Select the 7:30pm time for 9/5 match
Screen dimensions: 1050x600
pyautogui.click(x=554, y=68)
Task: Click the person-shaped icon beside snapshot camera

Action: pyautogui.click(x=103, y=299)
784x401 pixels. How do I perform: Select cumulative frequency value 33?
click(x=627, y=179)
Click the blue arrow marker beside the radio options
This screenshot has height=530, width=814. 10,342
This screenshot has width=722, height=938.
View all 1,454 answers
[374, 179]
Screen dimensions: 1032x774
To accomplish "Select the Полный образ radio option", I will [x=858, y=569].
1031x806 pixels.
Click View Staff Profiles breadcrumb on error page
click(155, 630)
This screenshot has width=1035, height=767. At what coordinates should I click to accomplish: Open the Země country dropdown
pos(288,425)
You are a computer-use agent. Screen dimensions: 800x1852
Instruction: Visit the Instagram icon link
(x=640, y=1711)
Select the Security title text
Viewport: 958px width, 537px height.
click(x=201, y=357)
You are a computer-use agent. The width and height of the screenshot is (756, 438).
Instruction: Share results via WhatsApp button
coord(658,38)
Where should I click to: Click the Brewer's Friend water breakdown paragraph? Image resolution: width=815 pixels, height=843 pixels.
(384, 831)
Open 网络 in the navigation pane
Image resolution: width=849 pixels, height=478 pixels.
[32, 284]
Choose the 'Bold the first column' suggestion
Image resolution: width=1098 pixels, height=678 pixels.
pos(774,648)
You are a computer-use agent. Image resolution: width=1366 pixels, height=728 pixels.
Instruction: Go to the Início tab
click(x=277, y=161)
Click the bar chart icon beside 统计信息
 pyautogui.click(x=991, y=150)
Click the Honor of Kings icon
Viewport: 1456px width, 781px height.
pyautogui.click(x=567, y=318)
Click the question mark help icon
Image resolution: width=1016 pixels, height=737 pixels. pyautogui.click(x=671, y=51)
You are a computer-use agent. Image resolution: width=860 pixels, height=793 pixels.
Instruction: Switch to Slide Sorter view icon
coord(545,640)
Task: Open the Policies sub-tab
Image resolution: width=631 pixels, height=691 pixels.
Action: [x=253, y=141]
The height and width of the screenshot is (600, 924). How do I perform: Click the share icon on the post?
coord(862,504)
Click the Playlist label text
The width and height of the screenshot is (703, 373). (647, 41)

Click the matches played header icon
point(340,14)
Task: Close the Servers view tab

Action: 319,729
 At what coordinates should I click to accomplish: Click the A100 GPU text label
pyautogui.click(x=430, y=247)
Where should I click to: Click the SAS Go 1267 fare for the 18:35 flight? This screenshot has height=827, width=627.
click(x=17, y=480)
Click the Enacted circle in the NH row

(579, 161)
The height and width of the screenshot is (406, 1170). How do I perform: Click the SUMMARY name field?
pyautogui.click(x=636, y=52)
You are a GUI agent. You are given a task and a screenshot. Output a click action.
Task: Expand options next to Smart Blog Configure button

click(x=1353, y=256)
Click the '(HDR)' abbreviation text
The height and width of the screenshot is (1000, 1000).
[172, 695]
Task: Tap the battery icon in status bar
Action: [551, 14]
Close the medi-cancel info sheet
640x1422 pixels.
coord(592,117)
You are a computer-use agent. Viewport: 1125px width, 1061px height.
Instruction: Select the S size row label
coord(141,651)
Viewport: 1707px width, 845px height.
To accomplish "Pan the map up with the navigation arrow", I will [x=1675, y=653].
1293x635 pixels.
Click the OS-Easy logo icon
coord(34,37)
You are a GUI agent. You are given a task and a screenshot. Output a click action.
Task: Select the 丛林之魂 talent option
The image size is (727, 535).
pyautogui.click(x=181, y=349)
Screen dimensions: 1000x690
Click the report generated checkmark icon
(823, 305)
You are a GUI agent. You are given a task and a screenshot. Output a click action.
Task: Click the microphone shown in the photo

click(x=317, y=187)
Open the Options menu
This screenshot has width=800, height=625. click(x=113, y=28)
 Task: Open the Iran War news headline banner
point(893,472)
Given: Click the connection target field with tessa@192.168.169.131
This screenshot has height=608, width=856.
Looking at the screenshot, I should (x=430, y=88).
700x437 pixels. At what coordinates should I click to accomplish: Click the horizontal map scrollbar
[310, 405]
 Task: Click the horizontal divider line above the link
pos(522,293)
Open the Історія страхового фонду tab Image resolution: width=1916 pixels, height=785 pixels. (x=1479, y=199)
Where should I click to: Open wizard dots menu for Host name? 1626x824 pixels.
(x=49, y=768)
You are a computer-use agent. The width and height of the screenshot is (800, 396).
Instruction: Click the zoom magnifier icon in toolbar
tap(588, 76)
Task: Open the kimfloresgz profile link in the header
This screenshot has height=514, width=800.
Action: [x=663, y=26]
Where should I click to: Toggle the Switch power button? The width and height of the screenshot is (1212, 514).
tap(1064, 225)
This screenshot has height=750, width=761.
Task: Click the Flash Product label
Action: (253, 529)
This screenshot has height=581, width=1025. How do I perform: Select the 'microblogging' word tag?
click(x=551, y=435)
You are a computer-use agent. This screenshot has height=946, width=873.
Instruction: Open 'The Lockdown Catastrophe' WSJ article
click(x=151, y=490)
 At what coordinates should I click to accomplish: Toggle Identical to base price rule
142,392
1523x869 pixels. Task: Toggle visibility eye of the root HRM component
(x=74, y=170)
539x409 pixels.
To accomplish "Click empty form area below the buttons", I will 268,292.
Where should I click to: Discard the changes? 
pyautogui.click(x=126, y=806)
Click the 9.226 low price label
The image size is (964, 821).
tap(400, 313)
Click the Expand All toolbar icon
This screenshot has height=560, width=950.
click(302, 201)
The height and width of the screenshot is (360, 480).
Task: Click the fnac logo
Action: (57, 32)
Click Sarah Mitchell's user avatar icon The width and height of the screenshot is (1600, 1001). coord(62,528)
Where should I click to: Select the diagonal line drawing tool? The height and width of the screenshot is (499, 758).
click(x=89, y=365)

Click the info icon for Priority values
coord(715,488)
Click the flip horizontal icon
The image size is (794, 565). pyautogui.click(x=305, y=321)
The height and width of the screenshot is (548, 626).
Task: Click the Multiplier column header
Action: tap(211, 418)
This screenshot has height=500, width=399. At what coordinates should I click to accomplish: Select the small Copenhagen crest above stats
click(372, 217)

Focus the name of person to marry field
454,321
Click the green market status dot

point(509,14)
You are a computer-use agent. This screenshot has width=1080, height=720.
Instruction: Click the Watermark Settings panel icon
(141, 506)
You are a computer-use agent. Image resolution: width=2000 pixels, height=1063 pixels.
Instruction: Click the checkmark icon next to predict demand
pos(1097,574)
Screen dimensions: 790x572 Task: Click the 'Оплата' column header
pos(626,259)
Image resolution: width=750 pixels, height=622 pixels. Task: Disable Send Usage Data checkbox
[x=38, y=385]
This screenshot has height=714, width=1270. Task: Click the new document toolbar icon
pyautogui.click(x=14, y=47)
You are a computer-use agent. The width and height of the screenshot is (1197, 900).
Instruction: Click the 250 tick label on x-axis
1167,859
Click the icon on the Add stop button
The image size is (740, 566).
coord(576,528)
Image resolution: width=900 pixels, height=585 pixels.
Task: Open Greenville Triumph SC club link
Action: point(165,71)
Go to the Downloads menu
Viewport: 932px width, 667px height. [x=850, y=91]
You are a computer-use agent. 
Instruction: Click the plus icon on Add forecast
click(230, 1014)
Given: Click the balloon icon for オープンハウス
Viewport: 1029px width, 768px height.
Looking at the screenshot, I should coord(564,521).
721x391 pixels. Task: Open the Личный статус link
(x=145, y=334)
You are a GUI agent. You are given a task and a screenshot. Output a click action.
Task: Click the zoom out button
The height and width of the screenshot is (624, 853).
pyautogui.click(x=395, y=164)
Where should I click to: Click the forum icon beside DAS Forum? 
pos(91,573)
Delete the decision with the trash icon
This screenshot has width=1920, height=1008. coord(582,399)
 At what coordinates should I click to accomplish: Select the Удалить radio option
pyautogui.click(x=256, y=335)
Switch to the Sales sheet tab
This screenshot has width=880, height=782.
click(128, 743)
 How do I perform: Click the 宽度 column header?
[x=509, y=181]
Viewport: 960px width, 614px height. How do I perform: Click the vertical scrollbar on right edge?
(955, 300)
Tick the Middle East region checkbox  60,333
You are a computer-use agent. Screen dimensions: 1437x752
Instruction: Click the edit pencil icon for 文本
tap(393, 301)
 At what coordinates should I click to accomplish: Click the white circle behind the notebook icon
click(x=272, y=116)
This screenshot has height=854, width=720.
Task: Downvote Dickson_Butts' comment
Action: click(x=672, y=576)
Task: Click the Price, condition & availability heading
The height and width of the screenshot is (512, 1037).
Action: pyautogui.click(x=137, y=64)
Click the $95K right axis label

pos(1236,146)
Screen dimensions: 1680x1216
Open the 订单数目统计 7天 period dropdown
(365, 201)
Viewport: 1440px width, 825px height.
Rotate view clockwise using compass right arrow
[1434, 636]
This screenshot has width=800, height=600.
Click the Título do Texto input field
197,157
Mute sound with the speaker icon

#####

- _YOUR TASK_
What is the number of lines in the listing above that hold "navigation"? Respond with that number and nothing else.

- _ANSWER FOR THE TASK_
2